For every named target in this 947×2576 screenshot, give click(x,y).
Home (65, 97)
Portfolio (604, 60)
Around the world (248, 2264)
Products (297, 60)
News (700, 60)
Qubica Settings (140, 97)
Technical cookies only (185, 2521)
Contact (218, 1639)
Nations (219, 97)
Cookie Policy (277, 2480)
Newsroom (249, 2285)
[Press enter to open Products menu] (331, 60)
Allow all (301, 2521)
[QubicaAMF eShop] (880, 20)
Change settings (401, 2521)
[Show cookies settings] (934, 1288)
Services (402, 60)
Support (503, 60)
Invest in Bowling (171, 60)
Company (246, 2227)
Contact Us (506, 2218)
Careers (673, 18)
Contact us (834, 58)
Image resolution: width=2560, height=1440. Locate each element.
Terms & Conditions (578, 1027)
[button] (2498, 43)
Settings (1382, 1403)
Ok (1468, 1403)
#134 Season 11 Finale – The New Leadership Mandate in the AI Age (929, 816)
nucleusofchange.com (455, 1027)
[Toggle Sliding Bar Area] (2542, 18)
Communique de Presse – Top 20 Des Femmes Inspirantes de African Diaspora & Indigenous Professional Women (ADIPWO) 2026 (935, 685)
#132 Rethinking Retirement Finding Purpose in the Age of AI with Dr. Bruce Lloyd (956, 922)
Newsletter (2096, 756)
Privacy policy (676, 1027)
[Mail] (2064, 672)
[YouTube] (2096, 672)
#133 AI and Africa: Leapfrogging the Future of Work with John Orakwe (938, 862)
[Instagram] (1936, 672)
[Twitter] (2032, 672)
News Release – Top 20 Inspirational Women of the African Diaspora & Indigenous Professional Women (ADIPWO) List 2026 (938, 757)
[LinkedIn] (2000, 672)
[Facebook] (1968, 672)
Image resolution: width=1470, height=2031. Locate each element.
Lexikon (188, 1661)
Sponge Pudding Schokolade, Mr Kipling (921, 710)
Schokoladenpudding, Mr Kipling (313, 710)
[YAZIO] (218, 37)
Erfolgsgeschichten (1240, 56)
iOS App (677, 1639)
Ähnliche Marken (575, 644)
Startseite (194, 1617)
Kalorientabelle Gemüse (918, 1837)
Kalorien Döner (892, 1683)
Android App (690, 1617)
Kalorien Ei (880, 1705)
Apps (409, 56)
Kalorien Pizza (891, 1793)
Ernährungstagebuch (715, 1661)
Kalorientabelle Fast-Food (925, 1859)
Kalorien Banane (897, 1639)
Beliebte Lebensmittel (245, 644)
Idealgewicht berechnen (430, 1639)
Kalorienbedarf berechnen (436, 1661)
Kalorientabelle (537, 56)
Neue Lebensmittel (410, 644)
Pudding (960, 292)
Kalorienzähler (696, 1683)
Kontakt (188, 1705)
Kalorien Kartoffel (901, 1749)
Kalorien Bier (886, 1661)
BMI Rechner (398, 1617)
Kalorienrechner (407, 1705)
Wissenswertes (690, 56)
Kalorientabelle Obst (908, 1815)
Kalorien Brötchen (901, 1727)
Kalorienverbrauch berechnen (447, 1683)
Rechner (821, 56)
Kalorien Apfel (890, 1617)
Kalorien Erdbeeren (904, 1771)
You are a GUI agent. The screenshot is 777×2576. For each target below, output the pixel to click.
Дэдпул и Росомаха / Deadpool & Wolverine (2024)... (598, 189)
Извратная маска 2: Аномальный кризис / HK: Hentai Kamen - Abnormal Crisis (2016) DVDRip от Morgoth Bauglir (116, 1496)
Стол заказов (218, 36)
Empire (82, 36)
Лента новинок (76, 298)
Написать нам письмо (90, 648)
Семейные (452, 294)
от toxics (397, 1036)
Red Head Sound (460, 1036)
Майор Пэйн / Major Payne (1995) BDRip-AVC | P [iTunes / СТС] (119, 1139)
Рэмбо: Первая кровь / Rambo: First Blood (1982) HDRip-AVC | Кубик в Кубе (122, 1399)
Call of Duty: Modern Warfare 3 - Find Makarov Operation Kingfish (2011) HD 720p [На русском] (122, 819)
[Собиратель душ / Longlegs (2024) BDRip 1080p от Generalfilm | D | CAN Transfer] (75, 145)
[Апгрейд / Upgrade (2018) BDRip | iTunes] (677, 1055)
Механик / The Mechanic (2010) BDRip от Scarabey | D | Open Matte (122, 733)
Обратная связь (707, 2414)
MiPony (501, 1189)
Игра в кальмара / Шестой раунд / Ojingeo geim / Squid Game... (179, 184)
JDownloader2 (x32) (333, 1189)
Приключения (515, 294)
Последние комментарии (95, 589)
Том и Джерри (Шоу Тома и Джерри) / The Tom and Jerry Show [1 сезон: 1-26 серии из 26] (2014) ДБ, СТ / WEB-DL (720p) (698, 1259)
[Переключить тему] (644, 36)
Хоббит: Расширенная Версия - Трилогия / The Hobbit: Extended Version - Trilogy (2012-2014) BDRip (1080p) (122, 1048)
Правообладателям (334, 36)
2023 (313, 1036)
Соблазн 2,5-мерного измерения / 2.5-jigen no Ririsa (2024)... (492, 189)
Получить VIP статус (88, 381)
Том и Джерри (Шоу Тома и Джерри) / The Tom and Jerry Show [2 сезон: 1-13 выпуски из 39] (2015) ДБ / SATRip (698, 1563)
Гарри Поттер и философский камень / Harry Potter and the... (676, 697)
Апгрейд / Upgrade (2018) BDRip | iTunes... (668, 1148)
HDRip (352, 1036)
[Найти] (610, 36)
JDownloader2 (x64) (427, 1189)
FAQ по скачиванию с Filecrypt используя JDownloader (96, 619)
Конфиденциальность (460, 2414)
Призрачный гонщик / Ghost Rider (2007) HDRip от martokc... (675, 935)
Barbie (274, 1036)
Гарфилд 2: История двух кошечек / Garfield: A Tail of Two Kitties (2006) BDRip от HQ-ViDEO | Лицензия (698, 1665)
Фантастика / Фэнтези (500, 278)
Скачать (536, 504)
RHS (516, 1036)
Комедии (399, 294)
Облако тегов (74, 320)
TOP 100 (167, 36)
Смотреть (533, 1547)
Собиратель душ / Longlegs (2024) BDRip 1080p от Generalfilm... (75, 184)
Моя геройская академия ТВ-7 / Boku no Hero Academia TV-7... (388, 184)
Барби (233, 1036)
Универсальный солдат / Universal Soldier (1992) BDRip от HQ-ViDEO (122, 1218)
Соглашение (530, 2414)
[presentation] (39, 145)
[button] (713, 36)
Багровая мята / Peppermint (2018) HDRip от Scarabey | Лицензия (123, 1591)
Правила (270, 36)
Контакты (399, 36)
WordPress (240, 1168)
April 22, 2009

· · · · ·

# Task directions
Exactly the lines above from the one with "Kalorienzähler (696, 1683)" to the one with "Конфиденциальность (460, 2414)", both included, are to be quoted; leave the rest out.

# Response area
Kalorienzähler (696, 1683)
Kontakt (188, 1705)
Kalorien Kartoffel (901, 1749)
Kalorien Bier (886, 1661)
BMI Rechner (398, 1617)
Kalorienrechner (407, 1705)
Wissenswertes (690, 56)
Kalorientabelle Obst (908, 1815)
Kalorien Brötchen (901, 1727)
Kalorienverbrauch berechnen (447, 1683)
Rechner (821, 56)
Kalorien Apfel (890, 1617)
Kalorien Erdbeeren (904, 1771)
You are a GUI agent. The screenshot is 777×2576. For each target below, output the pixel to click.
Дэдпул и Росомаха / Deadpool & Wolverine (2024)... (598, 189)
Извратная маска 2: Аномальный кризис / HK: Hentai Kamen - Abnormal Crisis (2016) DVDRip от Morgoth Bauglir (116, 1496)
Стол заказов (218, 36)
Empire (82, 36)
Лента новинок (76, 298)
Написать нам письмо (90, 648)
Семейные (452, 294)
от toxics (397, 1036)
Red Head Sound (460, 1036)
Майор Пэйн / Major Payne (1995) BDRip-AVC | P [iTunes / СТС] (119, 1139)
Рэмбо: Первая кровь / Rambo: First Blood (1982) HDRip-AVC | Кубик в Кубе (122, 1399)
Call of Duty: Modern Warfare 3 - Find Makarov Operation Kingfish (2011) HD 720p [На русском] (122, 819)
[Собиратель душ / Longlegs (2024) BDRip 1080p от Generalfilm | D | CAN Transfer] (75, 145)
[Апгрейд / Upgrade (2018) BDRip | iTunes] (677, 1055)
Механик / The Mechanic (2010) BDRip от Scarabey | D | Open Matte (122, 733)
Обратная связь (707, 2414)
MiPony (501, 1189)
Игра в кальмара / Шестой раунд / Ojingeo geim / Squid Game... (179, 184)
JDownloader2 (x32) (333, 1189)
Приключения (515, 294)
Последние комментарии (95, 589)
Том и Джерри (Шоу Тома и Джерри) / The Tom and Jerry Show [1 сезон: 1-26 серии из 26] (2014) ДБ, СТ / WEB-DL (720p) (698, 1259)
[Переключить тему] (644, 36)
Хоббит: Расширенная Версия - Трилогия / The Hobbit: Extended Version - Trilogy (2012-2014) BDRip (1080p) (122, 1048)
Правообладателям (334, 36)
2023 (313, 1036)
Соблазн 2,5-мерного измерения / 2.5-jigen no Ririsa (2024)... (492, 189)
Получить VIP статус (88, 381)
Том и Джерри (Шоу Тома и Джерри) / The Tom and Jerry Show [2 сезон: 1-13 выпуски из 39] (2015) ДБ / SATRip (698, 1563)
Гарри Поттер и философский камень / Harry Potter and the... (676, 697)
Апгрейд / Upgrade (2018) BDRip | iTunes... (668, 1148)
HDRip (352, 1036)
[Найти] (610, 36)
JDownloader2 (x64) (427, 1189)
FAQ по скачиванию с Filecrypt используя JDownloader (96, 619)
Конфиденциальность (460, 2414)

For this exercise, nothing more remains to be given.